DGID et politiques foncières au Sénégal : Mame Boye Diao appelle à une meilleure protection des agents des Domaines

À l’occasion de la Fête du Travail, le Syndicat autonome des agents des Impôts et Domaines (SAID) a organisé, ce jeudi 1er mai, un panel stratégique portant sur « Le positionnement de la Direction générale des Impôts et des Domaines (DGID) dans les politiques foncières et domaniales de l’État du Sénégal : enjeux et perspectives ».

Lors de cette rencontre, l’ancien directeur des Domaines, Mame Boye Diao, a pris la parole pour partager son expérience au sein de la DGID, notamment son implication dans l’affaire foncière liée au tribunal de Pikine-Guédiawaye, qui avait entraîné sa convocation par la Division des investigations criminelles (DIC).

Une carrière marquée par des zones d’ombre dans la gestion foncière

Avec 23 années de carrière dans l’administration fiscale, Mame Boye Diao a occupé plusieurs postes clés.
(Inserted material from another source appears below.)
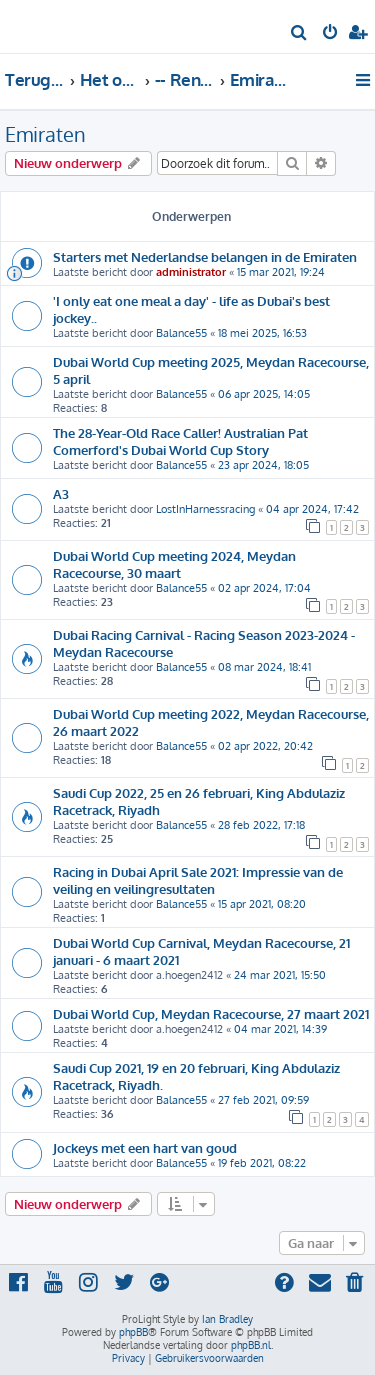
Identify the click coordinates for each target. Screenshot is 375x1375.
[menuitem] (299, 34)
Il revient avec émotion sur ses trois années passées aux Domaines :

« Grâce à Allah, j’ai eu un parcours riche. Mais les trois années aux Domaines ont été un véritable cauchemar. Très peu d’agents quittent ce service sans passer par la Gendarmerie », a-t-il déclaré, avant de lancer un appel à une meilleure protection juridique et institutionnelle des agents de la DGID.

Une critique des pratiques foncières actuelles

M. Diao a dénoncé le manque de volonté politique dans l’application des textes régissant la gestion du foncier au Sénégal.
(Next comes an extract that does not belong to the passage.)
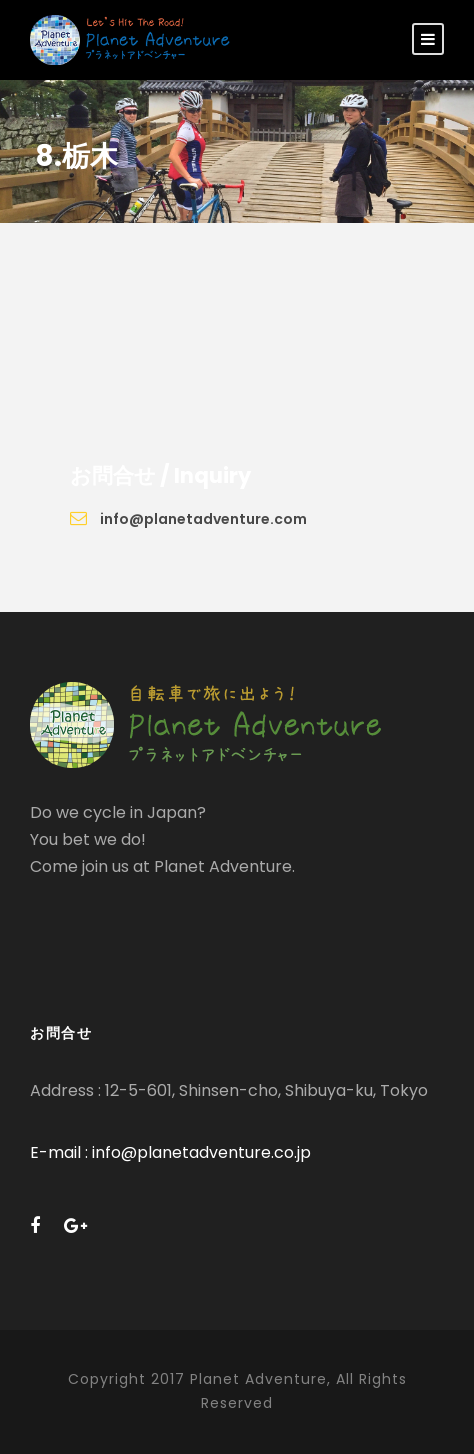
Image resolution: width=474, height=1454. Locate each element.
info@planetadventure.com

« Nous avons les compétences, les ressources humaines et les textes nécessaires pour réformer, mais ceux-ci ne sont pas appliqués », a-t-il regretté.

Il a insisté sur le fait que la responsabilité des décisions foncières incombe aux hauts responsables de l’État, non aux exécutants. Cette prise de position s’est particulièrement illustrée lorsqu’il a évoqué le cas controversé des 2 hectares attribués à l’ex-ministre Ismaïla Madior Fall.

« Mon ministre de tutelle m’a demandé de mettre à disposition une assiette foncière de 2 ha pour une institution. J’ai exécuté. Par la suite, on m’a demandé des comptes sur les parcelles restantes. C’est le ministre ou le Président qui donne les ordres, et nous les exécutons », a-t-il expliqué.

Un appel à tracer une voie claire pour la DGID

Pour Mame Boye Diao, le SAID doit jouer un rôle plus actif dans la défense des agents et dans la clarification du rôle de la DGID dans la gestion foncière.

« Le syndicat doit convaincre les décideurs de tracer une voie claire. Il faut que les décisionnaires acceptent de nous donner une ligne directrice cohérente », a-t-il conclu.